Palestinians in Hebron Tired Of Fighting, Look to FutureBy Barton Gellman
The Washington Post
HEBRON, West Bank
Wossam Abu Mazen, 16, got out of school Monday and did what he does every day after class: With long, loping strides and a stone in each fist, he raced toward an Israeli checkpoint and let fly.
The checkpoint stands at Shuhada and Salaam streets, which translates as the corner of Martyrs and Peace. It seemed an apt spot to gauge whether Jews and Arabs here have begun to turn that corner, one day after their leaders initialed a landmark pact to expand self-rule to Palestinian-inhabited areas of the West Bank.
It was only to be expected that the results were mixed.

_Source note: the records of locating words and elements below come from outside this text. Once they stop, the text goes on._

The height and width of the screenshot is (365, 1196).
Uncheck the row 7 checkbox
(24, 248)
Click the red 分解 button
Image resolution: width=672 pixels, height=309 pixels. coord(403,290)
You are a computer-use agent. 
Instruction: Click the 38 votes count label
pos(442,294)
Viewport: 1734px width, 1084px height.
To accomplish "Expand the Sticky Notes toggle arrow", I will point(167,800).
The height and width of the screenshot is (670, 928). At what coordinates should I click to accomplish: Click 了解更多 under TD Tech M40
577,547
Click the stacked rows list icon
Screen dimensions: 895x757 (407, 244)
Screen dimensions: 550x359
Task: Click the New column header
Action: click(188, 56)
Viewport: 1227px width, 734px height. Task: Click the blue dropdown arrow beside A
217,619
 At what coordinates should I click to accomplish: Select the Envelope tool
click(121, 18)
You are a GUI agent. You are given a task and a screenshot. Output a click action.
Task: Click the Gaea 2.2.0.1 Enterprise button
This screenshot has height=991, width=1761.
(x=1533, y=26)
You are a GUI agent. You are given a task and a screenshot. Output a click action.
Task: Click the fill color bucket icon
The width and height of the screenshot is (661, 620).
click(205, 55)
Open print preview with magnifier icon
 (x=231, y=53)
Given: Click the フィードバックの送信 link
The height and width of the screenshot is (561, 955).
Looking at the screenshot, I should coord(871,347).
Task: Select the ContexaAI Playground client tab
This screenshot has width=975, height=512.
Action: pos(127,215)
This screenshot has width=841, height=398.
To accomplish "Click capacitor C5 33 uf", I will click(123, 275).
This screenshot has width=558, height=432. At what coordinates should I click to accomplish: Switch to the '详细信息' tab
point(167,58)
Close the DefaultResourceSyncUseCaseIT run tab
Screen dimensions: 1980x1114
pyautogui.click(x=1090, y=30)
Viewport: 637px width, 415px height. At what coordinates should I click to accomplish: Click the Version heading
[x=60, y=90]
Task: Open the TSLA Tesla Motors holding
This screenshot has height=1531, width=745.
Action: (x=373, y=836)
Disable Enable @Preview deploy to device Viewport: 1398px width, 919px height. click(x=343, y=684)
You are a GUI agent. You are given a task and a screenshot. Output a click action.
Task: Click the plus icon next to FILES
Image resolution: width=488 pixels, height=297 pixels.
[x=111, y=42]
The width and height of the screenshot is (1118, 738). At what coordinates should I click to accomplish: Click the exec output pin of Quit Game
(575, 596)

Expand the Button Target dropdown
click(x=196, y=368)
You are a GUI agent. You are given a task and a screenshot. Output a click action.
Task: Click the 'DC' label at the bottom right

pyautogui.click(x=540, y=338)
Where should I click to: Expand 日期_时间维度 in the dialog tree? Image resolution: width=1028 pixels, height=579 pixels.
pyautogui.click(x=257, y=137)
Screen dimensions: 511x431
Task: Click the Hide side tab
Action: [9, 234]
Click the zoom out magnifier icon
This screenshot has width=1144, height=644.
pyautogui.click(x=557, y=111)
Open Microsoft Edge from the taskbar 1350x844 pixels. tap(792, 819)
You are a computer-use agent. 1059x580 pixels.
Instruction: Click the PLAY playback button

Israelis here could not be interviewed Monday. Hebron's Jewish settlers celebrated Rosh Hashanah, the start of Judaism's High Holy Days, and would not speak to a reporter. Soldiers are not permitted to talk, and the lieutenant in charge of the checkpoint said, "You'll just have to imagine what I think of serving here."
Nearly every Palestinian complained that Sunday's agreement will require Hebron, uniquely among West Bank cities, to remain an unwilling host to about 400 Jewish settlers downtown. That means that when Israel completes its agreed military withdrawal - by March 30 - this will be the only Arab city with some army troops still inside.
But many residents, tired of fighting, took a cue from their mayor and expressed cautious hope that the new deal at least will mean an improvement.
"Everything is going step by step in a positive direction," said Ali Tamimi, 59, whose 24-year-old nephew, Nidal, died in a clash at this very checkpoint not quite a year ago. "It is not enough for me as a Hebron man, but it is much better than nothing."
Abu Mazen and his friends in the "shebab," the teenagers in the street, saw occupiers in the accustomed place and responded in the accustomed way. Wave after wave of stones and bottles flew, and after a while the angry soldiers gave chase. They scattered a few percussion grenades and rumbled after Abu Mazen in full battle dress.
"They tried to catch me but I was too fast," he said later, after disappearing into an alley and reemerging. He cast his missiles, he said, "because I don't agree with the peace agreement. It's a bad agreement, and I think the settlers should go."
The striking thing, though, was that for every bystander egging him on there was another frowning at the continued, grinding street combat that is Hebron's daily lot.
Morad Sayed, 32, has seen how it sometimes ends: a body lying in the street, grieving parents, an angry funeral procession, vows of revenge.
"These are kids," he said. "They don't represent Palestinian opinion. After seven years of struggle against occupation, we would like to see a better situation."
Sunday's agreement, initialed in the Egyptian Red Sea resort of Taba, calls for Israeli military withdrawal from West Bank cities, villages, hamlets and refugee camps - to be followed by elections next spring for an 82-seat governing council and a chief executive that Palestinians will call "president."
It comes two years after mutual recognition by Israel and the PLO, and 18 months after establishment of the first footholds of Palestinian self-rule, in the Gaza Strip and the West Bank town of Jericho.
Sunday's agreement, which is still unpublished but new details of which were made available, suggests that as early as next week there will be conspicuous changes in Hebron's communal life.
Immediately after Thursday's White House signing ceremony, the agreement states, Israel's security forces will reopen the Hasbahe produce market, a barbed-wired and barricaded vacant lot until now because it abuts a building used by settlers downtown.
The army also is to reopen the main entrance to the Islamic College and remove at least nine road barriers - including one on Shuhada Street - that have choked downtown traffic for more than a year.
These changes, together with the arrival of 400 armed Palestinian police and another group of unarmed municipal "inspectors," will also make for a singular test of the agreement's resilience. The most radical elements on both sides are already cheek by jowl here in Hebron: an Arab population with disproportionate support for the Islamic militants of Hamas, and a settler community that openly glorifies last year's massacre of 29 Arabs kneeling at prayer.
Mayor Mustafa Natche, interviewed in his office Monday, said he has ordered three municipal offices to return to Beit Hadassah Street, which they long ago had abandoned to the settlers down the block.